Mi abuelo materno, Timoteo Gallego Galán, nació en El Hoyo de Pinares (Ávila) en 1917. Era hijo de un emigrado zamorano que, gracias a su laboriosidad, había prosperado y logrado abrir un ultramarinos en el pueblo, dónde vendía de fiado a numerosos vecinos. La familia –los dos progenitores más sus ocho hijos– era muy católica, lectora del ABC y simpatizante de la Falange, lo que le costó la animadversión del terrateniente del pueblo, quien –irónicamente– era comunista. En los convulsos meses anteriores al estallido de la contienda, los comunistas pretendieron asaltar la casa de los Gallego –hoy en día sigue en pie como casa rural–, dónde se habían refugiado otros familiares y personas de derechas y católicas. Al no lograrlo intentaron prenderla fuego, pero la llegada de la Guardia Civil les hizo abandonar sus designios. Ahí no quedó la cosa, ya que el terrateniente junto al médico del pueblo –también comunista y, en teoría, uno de los mejores amigos de mi bisabuelo– y un tercer cerebro informaron de quienes debían recibir el «paseillo» en la población tras iniciarse el alzamiento. Una noche llegaron varios camiones y se llevaron a 35 hombres y a una sola mujer, cuyo delito había sido intentar dar refugio al cura del pueblo antes de que le martirizaran. Mi abuelo, aún menor de edad, se unió al grupo gritando que él iba donde fuese su padre. Al poco de arrancar, uno de los implicados en el posterior asesinato de las 36 personas –culpables de ser católicos y de derechas– tiró del camión a Timoteo mientras le decía que alguien tan joven no debía sufrir el destino de su padre. No volvió al pueblo, se alistó en el Regimiento San Quintín, con el que combatió durante la batalla de Teruel –dónde las pasó «canutas» por el frío– y el resto de la guerra. Al volver a El Hoyo de Pinares decidió hacer tabla rasa y, a pesar de que pudo hacerlo, nunca se vengó de quienes habían asesinado a su padre, cuyo cadáver reconoció por los tirantes una vez que encontraron a las víctimas del «paseíllo» en Navas del Rey, unos simples huesos después de tres años. Tiempo más tarde fue alcalde del pueblo, de 1952 a 1963, y, puedo decir también con todo orgullo, que fue quien lo modernizó y le hizo salir del atraso sin que sus habitantes tuvieran que marchar a Madrid para sobrevivir.

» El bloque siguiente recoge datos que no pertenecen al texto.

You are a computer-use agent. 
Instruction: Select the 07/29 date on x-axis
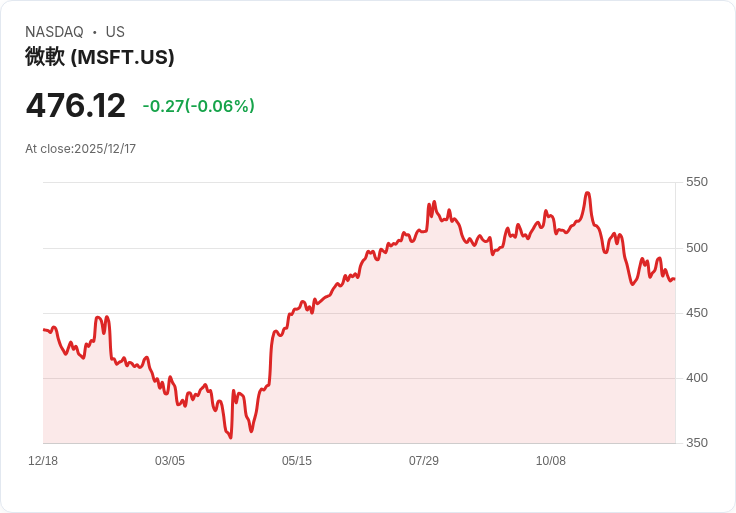tap(424, 461)
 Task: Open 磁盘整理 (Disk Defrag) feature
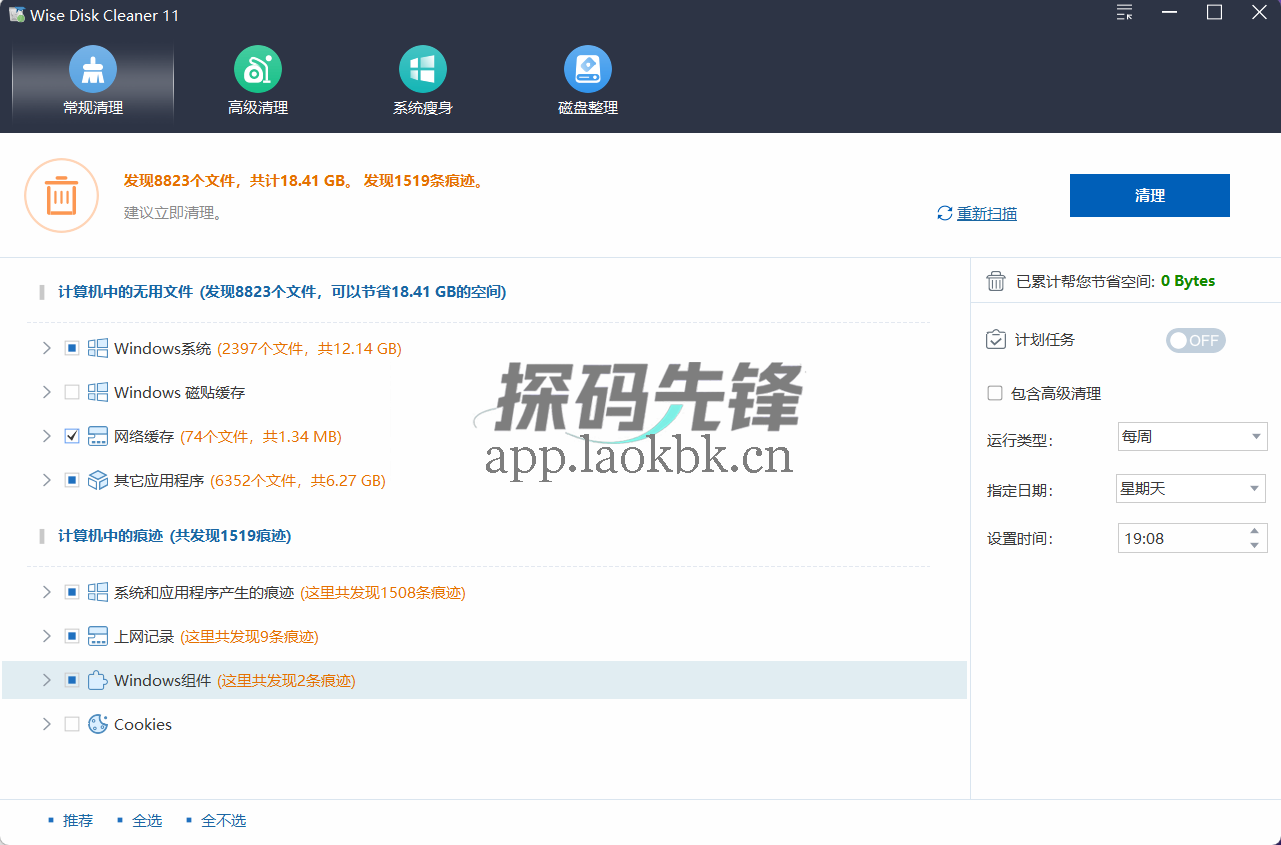tap(587, 80)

Estas son las historias de mis dos abuelos. Vidas que, según la mezquina Ley de Memoria Democrática, no se pueden glosar ya que suponen el enaltecimiento del régimen dictatorial de Franco; vidas que deben borrarse de la memoria ya que contradicen la teoría de una ley cainita y rebosante de odio; vidas que demuestran que el perdón y el ansia de paz, después de haber sufrido una guerra atroz, fueron los mejores dones que nos pudo ofrecer aquella generación.